● **AIM OF THE TASK**:
Everything from the "Task: Close the Scan the QR code dialog" line to the final line of the listing should be written out exactly. Skip the pictures.

* * *

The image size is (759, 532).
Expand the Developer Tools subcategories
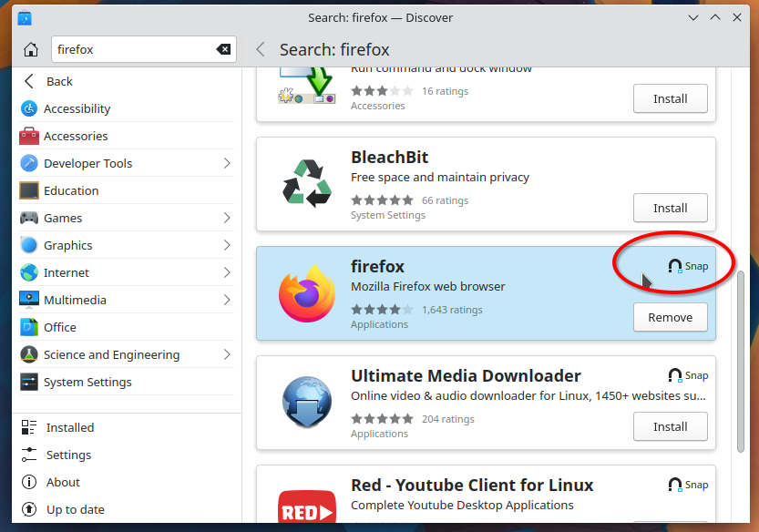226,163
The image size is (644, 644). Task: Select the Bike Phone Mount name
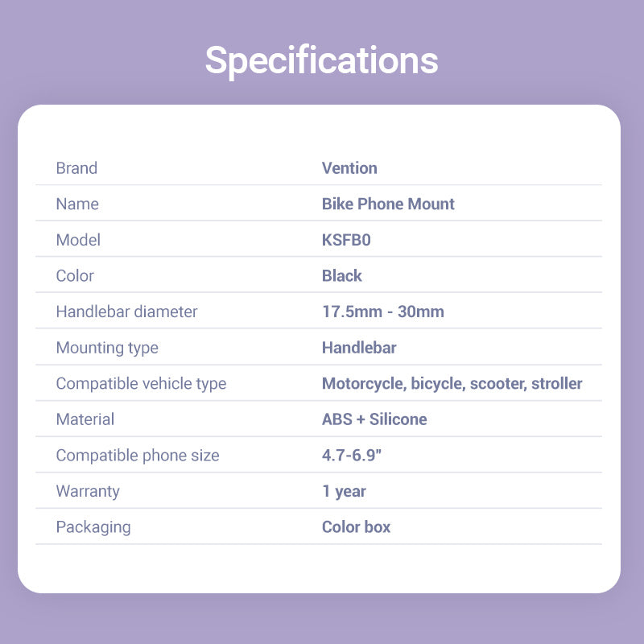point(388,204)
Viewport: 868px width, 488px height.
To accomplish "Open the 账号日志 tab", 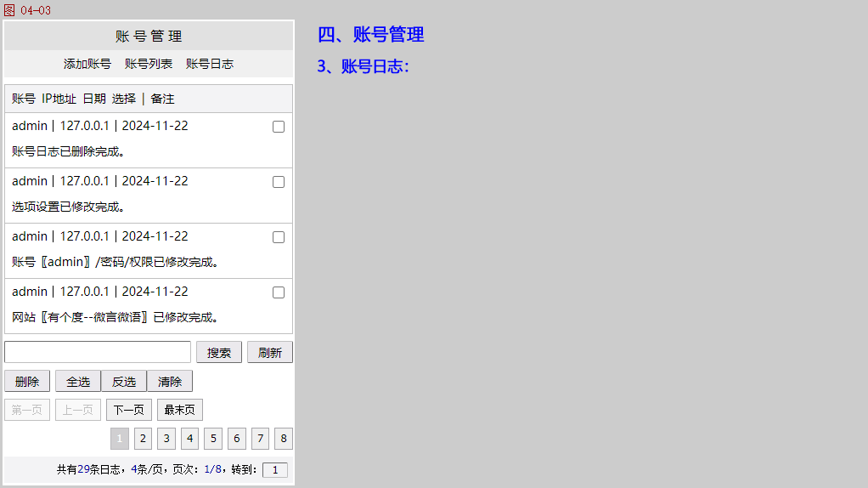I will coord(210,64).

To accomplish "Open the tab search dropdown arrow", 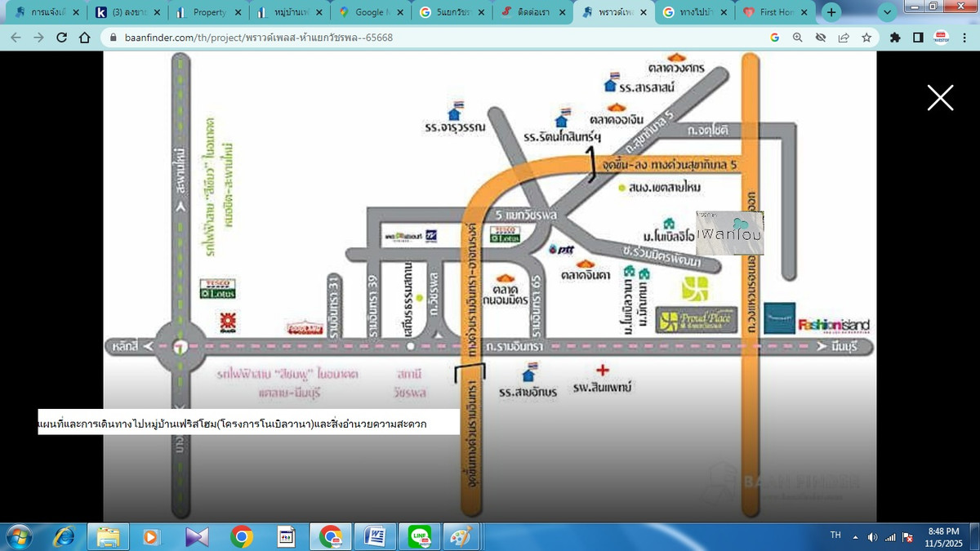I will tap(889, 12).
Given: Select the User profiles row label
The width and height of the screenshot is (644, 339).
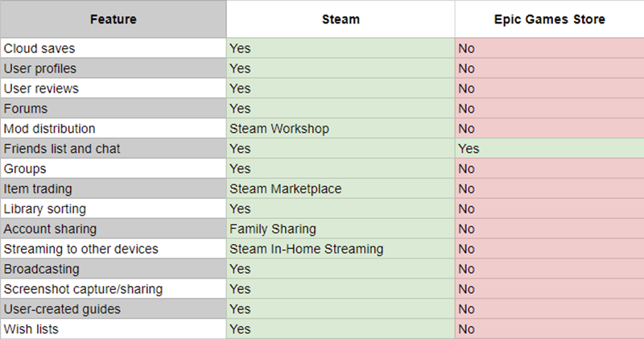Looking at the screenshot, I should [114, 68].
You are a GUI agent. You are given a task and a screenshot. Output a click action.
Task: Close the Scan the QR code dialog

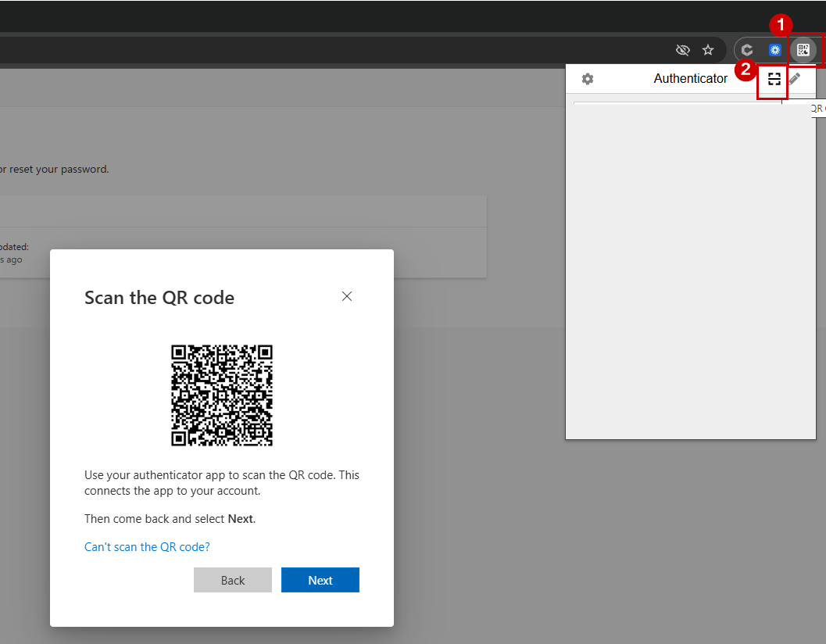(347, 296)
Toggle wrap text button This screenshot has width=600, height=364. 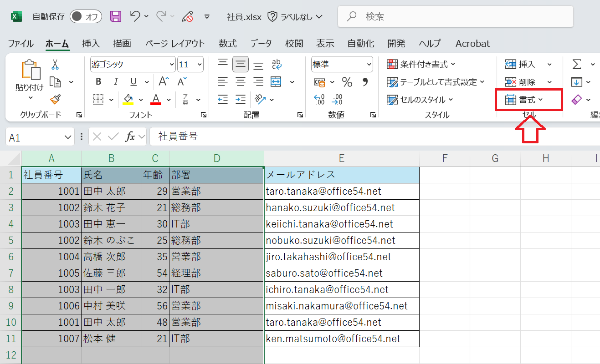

* * *

● **TASK SOLUTION**:
Task: Close the Scan the QR code dialog

(347, 296)
Toggle wrap text button This screenshot has width=600, height=364. 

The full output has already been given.